New Insights into Nature

Forty-Sixth Annual International Jean Gebser Society Conference

in conjunction with Seattle University

Philosophy Department

7-9 October 2016

Seattle, Washington

Romuald Hazoumè (Benin), Twin Airbags, 2004. 

Romuald Hazoumè (Benin), Twin Airbags, 2004. 

For Jean Gebser, philosophy is rooted in a structure of consciousness that has dominated the west for the past two and a half thousand years. It is an expression of what he terms the ‘mental-rational ontology’, which according to him has been shifting into its deficient phase or ‘fragmentation’ for the past five hundred years.

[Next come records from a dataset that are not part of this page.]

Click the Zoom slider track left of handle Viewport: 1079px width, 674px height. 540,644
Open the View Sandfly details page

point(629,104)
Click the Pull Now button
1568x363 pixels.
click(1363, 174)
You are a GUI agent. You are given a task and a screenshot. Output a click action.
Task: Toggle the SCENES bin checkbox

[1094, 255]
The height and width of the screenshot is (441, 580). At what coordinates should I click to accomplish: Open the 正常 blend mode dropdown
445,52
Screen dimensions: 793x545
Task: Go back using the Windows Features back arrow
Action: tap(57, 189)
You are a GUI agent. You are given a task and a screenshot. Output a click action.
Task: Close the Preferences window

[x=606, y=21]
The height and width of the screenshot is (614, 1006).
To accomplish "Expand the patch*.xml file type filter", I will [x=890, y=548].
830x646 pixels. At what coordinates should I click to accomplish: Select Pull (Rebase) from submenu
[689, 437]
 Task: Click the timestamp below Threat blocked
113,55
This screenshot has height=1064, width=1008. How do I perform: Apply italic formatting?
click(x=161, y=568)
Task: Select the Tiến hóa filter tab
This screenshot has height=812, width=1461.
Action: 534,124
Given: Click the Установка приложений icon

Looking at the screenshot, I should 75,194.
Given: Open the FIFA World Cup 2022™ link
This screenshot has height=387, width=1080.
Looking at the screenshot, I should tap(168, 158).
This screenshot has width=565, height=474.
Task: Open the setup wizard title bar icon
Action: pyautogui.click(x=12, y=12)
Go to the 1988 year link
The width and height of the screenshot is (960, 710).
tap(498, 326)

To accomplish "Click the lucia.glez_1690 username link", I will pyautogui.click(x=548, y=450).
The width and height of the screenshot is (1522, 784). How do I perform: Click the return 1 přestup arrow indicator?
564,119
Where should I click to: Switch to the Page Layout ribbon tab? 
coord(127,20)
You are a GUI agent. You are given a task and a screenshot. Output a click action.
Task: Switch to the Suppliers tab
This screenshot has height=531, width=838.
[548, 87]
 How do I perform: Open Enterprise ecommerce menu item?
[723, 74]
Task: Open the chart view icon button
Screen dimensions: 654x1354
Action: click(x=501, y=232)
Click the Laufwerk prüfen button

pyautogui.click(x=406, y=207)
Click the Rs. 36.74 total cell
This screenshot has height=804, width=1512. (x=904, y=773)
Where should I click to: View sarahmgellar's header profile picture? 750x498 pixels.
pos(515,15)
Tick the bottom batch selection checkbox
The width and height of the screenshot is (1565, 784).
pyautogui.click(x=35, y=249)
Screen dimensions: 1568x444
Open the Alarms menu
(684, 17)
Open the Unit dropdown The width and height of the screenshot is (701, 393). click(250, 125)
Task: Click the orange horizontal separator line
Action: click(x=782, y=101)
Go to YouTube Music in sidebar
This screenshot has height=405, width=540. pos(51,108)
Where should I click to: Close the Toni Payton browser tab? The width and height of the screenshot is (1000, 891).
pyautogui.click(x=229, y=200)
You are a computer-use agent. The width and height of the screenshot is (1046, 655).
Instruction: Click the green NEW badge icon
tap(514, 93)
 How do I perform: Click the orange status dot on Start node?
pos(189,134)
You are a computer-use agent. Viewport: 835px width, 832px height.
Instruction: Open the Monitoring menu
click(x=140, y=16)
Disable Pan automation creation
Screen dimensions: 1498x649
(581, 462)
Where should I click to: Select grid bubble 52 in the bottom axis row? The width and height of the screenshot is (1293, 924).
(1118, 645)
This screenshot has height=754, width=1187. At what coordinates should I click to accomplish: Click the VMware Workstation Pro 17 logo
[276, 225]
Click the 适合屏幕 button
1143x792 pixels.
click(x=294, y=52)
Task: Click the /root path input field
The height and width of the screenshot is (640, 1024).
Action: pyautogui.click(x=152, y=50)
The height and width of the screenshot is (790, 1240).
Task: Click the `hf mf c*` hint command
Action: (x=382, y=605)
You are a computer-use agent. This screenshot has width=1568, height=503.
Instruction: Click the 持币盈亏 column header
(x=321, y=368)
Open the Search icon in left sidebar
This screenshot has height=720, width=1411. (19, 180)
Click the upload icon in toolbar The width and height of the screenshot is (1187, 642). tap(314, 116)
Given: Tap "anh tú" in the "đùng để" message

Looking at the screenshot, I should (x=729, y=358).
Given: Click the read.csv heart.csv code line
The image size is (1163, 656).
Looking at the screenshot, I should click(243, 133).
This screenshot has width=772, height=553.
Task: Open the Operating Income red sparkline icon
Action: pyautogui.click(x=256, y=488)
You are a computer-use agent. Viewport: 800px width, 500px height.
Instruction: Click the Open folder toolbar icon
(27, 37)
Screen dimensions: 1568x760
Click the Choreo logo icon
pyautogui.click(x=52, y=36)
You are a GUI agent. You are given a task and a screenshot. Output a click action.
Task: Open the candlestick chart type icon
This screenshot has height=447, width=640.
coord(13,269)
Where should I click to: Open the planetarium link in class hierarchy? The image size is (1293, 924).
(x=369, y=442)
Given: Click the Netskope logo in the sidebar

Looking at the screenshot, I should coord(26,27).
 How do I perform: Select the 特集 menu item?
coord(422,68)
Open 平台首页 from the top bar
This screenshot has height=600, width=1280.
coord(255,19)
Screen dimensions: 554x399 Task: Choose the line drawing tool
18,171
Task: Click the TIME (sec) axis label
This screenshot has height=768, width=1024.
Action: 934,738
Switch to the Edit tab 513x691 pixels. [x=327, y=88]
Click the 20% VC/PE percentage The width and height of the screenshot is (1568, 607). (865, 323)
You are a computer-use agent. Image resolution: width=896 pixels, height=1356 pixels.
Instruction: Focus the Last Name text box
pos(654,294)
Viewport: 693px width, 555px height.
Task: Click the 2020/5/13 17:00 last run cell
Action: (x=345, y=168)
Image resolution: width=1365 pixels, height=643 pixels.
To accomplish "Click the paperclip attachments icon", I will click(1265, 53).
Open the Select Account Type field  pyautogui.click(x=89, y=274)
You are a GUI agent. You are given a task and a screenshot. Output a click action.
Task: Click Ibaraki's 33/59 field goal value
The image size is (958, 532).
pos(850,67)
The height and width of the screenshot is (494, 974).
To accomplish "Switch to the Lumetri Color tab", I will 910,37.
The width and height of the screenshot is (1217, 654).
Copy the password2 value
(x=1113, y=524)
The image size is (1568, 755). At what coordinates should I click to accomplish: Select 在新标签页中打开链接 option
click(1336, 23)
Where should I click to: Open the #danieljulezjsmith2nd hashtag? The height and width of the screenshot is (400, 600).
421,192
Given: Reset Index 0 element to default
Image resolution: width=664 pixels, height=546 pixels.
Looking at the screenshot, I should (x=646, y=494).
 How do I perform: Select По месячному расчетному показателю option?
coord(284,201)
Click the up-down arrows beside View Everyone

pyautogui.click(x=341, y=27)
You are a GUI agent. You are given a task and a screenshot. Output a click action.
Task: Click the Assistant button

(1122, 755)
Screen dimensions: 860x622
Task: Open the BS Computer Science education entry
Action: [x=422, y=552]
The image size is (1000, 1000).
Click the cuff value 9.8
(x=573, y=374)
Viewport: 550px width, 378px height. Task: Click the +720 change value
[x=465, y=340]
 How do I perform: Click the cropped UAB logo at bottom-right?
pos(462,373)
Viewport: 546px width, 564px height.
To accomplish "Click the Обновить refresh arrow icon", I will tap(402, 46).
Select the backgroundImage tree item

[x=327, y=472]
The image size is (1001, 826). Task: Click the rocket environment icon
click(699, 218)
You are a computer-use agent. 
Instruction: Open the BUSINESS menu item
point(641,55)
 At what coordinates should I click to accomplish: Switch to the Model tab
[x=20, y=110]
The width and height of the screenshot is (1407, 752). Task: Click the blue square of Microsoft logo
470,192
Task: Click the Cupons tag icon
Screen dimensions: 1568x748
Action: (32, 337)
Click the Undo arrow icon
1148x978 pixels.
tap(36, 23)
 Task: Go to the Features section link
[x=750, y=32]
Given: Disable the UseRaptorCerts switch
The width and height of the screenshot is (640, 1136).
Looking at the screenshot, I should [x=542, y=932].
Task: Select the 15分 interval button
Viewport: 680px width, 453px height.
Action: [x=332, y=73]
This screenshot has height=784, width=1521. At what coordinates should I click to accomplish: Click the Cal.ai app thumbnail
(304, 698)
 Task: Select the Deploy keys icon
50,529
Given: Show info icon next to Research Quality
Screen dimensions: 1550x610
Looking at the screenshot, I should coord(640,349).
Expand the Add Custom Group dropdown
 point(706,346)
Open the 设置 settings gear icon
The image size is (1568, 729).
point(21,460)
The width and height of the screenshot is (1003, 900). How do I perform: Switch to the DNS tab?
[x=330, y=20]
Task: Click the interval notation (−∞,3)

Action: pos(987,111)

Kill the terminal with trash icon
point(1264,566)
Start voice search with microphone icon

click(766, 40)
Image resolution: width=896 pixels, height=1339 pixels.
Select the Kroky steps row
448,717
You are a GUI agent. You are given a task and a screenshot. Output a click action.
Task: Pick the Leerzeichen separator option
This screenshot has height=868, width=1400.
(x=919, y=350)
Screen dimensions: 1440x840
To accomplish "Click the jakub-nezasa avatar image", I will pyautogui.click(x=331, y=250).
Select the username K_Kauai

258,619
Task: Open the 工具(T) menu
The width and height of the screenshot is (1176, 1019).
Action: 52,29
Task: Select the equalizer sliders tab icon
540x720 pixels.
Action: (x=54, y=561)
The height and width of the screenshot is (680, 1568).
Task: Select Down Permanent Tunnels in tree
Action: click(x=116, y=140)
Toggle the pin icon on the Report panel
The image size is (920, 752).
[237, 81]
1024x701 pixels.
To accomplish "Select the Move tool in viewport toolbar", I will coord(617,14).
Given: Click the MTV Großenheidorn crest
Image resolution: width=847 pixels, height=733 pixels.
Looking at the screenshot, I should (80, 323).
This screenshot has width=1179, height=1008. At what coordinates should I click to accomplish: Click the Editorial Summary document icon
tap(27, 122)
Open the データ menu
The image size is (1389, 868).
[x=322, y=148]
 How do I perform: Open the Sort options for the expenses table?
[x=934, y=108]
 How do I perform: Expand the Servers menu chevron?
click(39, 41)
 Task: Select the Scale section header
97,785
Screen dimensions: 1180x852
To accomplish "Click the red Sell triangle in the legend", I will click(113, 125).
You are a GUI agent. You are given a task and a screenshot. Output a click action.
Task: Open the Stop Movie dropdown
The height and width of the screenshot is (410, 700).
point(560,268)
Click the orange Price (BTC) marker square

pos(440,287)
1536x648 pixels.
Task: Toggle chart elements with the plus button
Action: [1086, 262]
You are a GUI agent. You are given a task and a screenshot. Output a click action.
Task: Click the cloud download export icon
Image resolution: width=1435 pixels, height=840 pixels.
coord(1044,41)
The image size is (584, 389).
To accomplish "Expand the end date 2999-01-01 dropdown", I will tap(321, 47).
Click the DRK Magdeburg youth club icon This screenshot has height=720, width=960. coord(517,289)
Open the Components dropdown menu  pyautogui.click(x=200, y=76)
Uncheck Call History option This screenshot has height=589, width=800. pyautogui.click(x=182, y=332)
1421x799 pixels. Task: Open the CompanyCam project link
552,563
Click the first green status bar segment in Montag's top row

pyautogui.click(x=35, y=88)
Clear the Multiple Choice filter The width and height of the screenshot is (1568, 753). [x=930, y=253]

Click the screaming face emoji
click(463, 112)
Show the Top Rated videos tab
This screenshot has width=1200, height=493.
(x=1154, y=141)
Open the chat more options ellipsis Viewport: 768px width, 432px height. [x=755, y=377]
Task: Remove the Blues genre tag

What are the implications for philosophy’s future? Alfred North Whitehead said, “It is the business of the future to be dangerous”. Part of the current philosophical task is our ability to see our own place in history, be aware of the nature of our perspective. Are we imprisoned by the invisible measures of the Western mental-rational perspective? Or can we give categories a radical new flexibility? Do we have the ability to think in another dimension about ourselves beyond the realm of logos?

The 46th International Jean Gebser Society conference will look at this question with regard to the ever-shifting perception of philosophy’s first examination: nature.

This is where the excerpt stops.